» TEXT SECTION:
IAccessibleText::text returns a segment of text, where the starting and ending offsets are specified by the caller. For example, if an object contains the text, “the rain in Spain falls mainly in the plain”; and the client specifies a starting offset of 4 and an ending offset of 8; the server would return the text “rain”.
Often a screen reader requests just a portion of the text contained by an object. The screen reader may ask for a line of text, a word, or even just a single character. These bits of text are delineated by boundaries. Boundaries are how the screen reader specifies to a server which text increment it needs. Common boundary types are character, word, line, paragraph, and all.
To retrieve the text for a given boundary, the screen reader calls the function IAccessibleText::textAtOffset. This function takes an offset and a boundary type. It returns the starting and ending offsets of that boundary, in addition to the text contained therein.
Example: an object contains the following text where the lines are assumed to be wrapped.
There are 20 characters in this example, including white space characters. The soft line breaks (‘\r’) at the points where the lines wrap are not included in the character count. If the AT client calls IAccessibleText::textAtOffset, passing in an offset of 8 and a boundary type of IA2_TEXT_BOUNDARY_LINE, the server would return the starting offset of 7, the ending offset of 14, and the text “Line 2 ”.
Word boundaries and keyboard navigation
It is important that boundary type and keyboard navigation are in agreement about the size of text increments. There is not a predetermined rule to govern exactly how commands like the next and prior word keystrokes should work. It is however, imperative that the movement of the caret and the alignment of boundaries be the same.

» COLLECTED DATA:
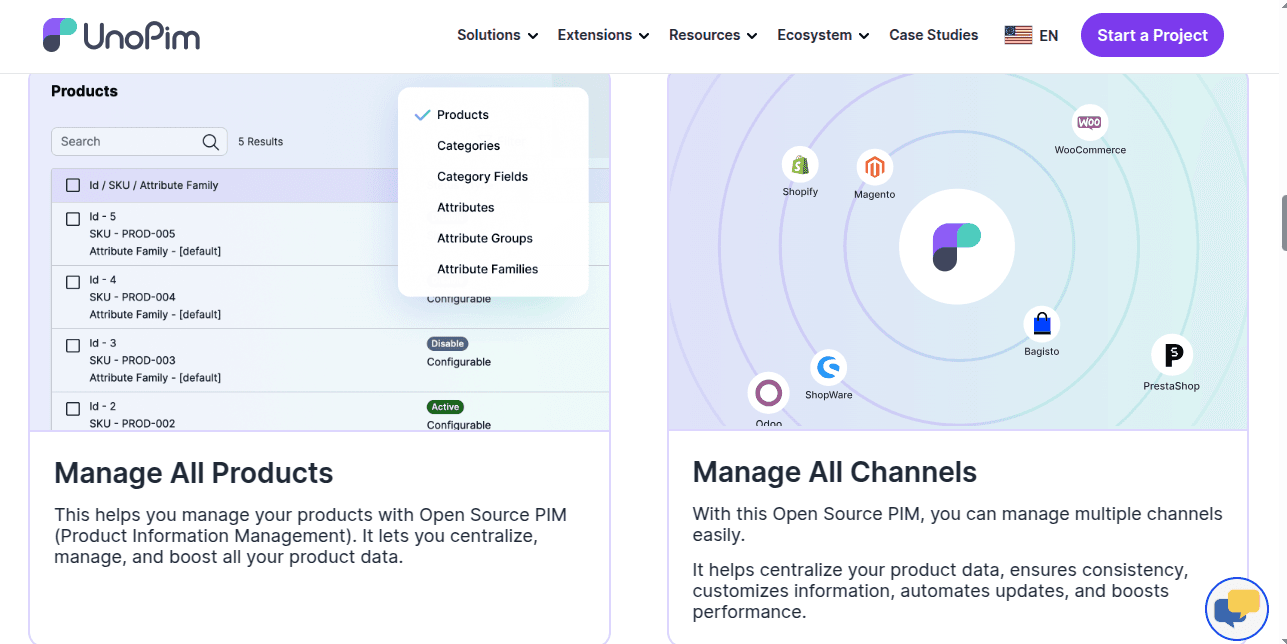Viewport: 1287px width, 644px height.
Task: Click the search magnifier icon
Action: pos(210,142)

» SET PROBLEM 1: According to the IAccessibleText text, what does IAccessibleText::textAtOffset return?
» SET PROBLEM 2: Please summarize the IAccessibleText text in two sentences.

» EXERCISE ANSWER 1: It returns the starting and ending offsets of the boundary, along with the text contained in it.

» EXERCISE ANSWER 2: IAccessibleText::text returns the text between starting and ending offsets that the caller specifies, while IAccessibleText::textAtOffset takes an offset and a boundary type such as character, word, line, paragraph, or all and returns that boundary's starting and ending offsets and its text. Boundary type and keyboard navigation must agree on the size of text increments, with caret movement and boundary alignment being the same.